Show each line from the records below in which the word "paperclip" occurs.

══════════════════════════════

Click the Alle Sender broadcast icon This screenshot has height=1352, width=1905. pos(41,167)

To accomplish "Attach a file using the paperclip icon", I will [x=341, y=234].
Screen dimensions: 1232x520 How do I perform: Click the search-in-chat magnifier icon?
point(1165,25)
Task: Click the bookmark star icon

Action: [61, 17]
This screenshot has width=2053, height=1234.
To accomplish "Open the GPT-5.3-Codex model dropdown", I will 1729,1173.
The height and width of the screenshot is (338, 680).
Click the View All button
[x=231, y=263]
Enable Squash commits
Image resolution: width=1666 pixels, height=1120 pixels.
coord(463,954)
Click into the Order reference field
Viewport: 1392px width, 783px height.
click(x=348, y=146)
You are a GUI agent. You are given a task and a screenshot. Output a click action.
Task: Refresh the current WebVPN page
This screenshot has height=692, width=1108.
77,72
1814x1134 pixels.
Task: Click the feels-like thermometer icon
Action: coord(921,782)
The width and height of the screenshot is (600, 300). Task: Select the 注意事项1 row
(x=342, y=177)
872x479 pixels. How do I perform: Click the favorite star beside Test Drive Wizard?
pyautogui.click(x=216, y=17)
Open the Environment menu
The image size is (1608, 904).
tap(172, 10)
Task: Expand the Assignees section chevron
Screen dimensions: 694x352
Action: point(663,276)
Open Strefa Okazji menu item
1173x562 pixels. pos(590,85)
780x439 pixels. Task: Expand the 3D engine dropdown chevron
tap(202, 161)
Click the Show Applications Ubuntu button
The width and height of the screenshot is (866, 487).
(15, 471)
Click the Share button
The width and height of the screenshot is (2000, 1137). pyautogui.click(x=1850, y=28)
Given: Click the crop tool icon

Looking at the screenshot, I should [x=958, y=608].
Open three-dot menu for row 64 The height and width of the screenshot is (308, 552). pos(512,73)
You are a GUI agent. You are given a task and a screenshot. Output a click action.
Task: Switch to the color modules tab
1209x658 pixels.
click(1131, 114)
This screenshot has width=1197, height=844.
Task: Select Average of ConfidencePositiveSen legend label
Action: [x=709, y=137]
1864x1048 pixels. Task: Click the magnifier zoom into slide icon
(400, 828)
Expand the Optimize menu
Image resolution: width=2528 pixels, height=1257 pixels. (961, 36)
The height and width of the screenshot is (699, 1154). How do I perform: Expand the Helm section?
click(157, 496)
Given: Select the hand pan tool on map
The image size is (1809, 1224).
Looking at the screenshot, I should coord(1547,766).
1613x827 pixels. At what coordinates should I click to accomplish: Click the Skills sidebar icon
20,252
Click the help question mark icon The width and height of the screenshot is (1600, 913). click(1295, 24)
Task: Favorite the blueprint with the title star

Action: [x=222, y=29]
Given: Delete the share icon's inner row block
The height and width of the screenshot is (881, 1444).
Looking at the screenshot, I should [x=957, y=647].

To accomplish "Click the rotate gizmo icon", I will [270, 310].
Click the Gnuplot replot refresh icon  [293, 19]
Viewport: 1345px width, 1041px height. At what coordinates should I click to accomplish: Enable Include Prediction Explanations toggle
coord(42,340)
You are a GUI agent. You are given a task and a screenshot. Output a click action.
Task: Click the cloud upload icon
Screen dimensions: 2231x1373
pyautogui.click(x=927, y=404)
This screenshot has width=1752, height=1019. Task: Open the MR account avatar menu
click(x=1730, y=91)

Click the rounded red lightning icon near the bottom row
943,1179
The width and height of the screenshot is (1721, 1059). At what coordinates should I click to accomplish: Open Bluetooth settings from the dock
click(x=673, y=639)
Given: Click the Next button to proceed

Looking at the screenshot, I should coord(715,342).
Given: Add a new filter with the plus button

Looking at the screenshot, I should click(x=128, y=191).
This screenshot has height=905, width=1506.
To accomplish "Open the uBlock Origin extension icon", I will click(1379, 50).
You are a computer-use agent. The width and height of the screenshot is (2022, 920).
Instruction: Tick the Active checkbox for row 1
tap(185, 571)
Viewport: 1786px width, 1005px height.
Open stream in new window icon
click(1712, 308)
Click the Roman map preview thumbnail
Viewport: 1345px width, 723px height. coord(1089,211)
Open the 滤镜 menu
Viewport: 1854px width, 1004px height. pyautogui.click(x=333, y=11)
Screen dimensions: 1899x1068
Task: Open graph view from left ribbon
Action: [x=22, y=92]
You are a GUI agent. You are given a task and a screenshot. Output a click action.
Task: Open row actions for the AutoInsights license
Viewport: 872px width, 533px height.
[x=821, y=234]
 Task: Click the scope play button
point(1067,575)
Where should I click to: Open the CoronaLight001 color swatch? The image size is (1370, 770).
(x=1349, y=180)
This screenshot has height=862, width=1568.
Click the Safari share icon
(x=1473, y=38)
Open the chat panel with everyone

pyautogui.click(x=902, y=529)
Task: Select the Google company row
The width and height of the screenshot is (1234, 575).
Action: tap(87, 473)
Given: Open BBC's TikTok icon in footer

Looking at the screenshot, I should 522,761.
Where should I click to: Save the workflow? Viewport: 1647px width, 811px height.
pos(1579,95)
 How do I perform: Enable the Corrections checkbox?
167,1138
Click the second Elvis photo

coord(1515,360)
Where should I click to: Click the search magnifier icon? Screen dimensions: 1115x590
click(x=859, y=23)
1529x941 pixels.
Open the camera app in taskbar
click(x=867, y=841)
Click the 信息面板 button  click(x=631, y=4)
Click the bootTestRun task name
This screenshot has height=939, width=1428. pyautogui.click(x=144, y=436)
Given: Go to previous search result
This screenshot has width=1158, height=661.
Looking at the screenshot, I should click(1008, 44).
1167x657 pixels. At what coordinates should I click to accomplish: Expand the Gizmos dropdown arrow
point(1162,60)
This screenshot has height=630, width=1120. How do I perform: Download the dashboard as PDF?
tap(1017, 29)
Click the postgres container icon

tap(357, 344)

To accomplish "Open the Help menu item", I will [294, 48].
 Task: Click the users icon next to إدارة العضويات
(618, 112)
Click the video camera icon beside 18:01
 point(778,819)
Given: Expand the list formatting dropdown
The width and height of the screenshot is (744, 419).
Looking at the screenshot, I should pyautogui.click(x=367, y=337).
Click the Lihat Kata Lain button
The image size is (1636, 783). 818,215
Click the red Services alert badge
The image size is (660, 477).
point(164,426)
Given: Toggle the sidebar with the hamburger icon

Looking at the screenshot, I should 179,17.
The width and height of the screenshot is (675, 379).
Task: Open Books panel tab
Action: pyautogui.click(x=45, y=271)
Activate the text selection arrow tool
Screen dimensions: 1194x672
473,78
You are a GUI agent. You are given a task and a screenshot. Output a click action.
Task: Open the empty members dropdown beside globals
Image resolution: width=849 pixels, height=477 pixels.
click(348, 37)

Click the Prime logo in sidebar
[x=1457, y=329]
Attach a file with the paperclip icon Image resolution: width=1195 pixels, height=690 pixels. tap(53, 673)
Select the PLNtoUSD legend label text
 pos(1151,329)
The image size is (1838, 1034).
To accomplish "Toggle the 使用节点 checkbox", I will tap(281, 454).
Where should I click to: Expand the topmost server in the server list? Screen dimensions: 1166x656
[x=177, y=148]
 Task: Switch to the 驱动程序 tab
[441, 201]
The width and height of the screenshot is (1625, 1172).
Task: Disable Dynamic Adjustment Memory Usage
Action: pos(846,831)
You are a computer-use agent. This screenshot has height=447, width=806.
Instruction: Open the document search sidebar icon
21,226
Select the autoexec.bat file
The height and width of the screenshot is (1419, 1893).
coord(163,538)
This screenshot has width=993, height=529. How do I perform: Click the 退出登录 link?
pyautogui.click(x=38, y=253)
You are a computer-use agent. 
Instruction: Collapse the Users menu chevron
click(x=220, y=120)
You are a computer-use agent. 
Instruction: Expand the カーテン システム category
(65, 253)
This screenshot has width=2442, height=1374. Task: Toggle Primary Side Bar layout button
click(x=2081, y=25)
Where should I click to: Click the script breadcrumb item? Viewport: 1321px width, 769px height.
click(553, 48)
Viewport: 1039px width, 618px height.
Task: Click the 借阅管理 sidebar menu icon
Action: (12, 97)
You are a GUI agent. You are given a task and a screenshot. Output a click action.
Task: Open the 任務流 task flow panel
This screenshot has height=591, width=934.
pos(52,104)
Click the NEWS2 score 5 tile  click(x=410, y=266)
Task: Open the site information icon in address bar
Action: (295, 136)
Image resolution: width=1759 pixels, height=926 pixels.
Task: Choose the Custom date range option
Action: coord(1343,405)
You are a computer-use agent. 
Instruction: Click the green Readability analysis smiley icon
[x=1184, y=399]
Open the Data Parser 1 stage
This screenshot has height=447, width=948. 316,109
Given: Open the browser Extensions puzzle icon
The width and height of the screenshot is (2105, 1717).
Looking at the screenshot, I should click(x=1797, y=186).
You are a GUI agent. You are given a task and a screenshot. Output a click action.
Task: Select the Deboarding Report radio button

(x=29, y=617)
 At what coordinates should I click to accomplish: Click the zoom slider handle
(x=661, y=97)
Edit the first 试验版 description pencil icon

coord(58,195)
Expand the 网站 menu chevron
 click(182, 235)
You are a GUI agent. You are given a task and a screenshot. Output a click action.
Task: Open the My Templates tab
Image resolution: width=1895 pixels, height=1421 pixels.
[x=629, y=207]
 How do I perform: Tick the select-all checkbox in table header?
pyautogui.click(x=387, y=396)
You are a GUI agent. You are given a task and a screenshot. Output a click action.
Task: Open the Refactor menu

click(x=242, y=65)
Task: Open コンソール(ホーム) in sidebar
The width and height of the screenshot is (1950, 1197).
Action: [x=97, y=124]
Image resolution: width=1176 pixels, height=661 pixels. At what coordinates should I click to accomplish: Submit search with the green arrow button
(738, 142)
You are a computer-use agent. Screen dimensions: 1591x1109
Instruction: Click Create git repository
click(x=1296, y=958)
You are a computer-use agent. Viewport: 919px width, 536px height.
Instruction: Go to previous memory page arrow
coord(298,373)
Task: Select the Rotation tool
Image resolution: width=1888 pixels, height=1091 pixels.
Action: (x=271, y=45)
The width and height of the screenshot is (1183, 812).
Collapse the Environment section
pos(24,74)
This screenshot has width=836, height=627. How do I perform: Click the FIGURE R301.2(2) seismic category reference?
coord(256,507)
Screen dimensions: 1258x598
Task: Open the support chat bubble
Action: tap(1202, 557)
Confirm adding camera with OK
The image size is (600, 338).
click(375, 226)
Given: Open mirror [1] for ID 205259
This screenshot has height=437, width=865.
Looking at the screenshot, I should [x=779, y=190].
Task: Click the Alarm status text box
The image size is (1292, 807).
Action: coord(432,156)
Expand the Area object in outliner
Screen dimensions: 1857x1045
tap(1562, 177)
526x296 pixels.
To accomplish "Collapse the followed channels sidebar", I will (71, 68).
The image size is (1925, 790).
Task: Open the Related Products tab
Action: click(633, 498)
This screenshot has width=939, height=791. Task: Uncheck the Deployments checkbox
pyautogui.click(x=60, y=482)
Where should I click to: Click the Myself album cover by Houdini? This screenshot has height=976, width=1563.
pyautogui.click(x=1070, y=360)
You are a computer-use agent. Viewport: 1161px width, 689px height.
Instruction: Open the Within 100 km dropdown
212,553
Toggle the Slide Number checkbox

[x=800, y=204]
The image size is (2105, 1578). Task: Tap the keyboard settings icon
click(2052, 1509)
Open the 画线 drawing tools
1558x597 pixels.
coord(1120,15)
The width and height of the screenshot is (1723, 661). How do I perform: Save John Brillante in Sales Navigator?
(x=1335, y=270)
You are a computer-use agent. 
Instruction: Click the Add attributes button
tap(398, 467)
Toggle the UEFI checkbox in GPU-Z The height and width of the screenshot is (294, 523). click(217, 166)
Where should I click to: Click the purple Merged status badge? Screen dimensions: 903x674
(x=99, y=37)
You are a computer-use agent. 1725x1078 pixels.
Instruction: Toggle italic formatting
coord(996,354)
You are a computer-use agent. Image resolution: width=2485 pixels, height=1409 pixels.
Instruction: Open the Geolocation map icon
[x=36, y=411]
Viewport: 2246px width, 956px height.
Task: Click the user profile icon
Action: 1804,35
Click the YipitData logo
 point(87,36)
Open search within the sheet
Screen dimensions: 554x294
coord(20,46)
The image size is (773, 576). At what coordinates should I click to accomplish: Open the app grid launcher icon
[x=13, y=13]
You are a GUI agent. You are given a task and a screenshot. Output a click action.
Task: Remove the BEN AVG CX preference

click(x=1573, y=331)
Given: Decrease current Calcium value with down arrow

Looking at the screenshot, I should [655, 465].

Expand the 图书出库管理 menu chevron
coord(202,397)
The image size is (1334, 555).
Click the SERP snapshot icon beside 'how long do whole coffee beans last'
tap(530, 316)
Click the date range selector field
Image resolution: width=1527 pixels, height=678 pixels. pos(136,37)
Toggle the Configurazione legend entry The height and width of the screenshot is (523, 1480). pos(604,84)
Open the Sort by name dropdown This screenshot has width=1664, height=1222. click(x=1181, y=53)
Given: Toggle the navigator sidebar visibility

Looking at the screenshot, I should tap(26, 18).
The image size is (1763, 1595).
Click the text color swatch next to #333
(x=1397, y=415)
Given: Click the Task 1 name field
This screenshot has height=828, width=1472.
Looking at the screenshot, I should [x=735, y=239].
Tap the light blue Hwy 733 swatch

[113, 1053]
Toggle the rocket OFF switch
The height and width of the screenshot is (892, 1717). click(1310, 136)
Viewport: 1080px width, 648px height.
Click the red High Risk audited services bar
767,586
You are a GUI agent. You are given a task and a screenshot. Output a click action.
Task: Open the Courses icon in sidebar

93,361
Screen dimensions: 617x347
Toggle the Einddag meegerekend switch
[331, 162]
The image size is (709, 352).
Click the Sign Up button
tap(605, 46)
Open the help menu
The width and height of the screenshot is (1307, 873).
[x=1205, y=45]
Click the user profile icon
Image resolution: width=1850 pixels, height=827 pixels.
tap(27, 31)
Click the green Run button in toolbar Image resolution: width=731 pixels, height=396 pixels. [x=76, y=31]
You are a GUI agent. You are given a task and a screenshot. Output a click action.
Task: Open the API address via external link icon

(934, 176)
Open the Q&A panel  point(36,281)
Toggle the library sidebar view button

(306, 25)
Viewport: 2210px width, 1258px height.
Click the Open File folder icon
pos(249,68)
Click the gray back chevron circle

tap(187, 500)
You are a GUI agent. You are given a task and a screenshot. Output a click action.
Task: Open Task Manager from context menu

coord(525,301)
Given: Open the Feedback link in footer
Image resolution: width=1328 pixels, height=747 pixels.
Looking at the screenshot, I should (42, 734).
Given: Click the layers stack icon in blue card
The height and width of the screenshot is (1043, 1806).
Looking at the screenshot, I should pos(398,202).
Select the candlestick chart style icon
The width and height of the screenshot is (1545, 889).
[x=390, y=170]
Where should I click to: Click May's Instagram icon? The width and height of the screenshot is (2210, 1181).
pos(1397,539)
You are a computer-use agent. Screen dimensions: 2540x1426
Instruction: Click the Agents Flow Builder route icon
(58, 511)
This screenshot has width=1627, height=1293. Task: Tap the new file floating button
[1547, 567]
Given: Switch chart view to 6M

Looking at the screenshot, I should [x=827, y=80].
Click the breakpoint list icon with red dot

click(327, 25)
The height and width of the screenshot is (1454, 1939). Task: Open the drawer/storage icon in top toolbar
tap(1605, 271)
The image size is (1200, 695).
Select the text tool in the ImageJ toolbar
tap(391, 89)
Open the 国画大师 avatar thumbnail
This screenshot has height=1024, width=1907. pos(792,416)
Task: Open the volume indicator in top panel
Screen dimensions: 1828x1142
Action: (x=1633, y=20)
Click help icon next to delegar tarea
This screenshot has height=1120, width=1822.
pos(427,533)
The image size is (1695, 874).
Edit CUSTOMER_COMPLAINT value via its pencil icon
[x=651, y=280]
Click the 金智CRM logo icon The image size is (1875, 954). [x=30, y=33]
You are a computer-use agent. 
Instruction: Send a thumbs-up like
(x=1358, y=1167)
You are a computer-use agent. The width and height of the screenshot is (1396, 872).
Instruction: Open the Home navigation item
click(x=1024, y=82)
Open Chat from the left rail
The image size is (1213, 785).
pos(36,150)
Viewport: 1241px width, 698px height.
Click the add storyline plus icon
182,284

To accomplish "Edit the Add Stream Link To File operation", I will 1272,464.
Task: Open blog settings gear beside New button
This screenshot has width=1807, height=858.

══════════════════════════════

Answer to this problem
To accomplish "Attach a file using the paperclip icon", I will [x=341, y=234].
Attach a file with the paperclip icon Image resolution: width=1195 pixels, height=690 pixels. tap(53, 673)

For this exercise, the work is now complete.